> Instructions to follow
Where the word "agent" appears in a line of the entries below, count that line and give the total alone.

> Input records
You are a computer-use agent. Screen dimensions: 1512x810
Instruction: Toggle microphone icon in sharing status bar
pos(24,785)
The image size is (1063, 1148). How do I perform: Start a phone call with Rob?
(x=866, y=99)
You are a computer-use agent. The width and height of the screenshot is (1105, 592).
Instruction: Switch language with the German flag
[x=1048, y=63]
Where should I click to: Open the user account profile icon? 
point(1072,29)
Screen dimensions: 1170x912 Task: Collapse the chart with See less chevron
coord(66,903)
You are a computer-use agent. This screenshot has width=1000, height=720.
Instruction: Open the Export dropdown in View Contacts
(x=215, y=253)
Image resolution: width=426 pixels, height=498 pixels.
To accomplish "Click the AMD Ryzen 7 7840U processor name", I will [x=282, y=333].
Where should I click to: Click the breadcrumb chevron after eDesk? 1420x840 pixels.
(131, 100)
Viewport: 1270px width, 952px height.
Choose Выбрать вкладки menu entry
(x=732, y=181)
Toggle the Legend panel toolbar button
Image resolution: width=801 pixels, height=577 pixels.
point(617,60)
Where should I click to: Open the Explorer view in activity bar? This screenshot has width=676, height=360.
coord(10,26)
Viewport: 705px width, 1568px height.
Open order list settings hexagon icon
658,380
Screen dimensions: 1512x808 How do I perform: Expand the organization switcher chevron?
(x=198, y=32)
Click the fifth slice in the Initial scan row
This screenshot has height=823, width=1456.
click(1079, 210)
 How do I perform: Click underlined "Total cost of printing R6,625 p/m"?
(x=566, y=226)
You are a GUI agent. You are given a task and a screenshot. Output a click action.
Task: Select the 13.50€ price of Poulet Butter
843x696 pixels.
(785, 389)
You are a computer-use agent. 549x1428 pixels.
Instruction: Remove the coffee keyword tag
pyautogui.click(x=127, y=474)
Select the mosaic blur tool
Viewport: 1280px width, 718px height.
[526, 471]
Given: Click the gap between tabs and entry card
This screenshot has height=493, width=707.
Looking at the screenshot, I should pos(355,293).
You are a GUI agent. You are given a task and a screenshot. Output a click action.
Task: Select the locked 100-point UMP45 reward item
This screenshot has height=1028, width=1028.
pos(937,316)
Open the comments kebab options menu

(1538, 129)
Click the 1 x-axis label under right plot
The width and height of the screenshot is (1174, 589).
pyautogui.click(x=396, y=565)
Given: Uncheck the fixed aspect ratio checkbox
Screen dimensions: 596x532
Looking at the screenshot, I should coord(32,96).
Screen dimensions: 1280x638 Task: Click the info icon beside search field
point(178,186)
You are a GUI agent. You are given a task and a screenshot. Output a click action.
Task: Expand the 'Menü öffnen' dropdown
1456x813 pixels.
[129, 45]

> Output of the task
7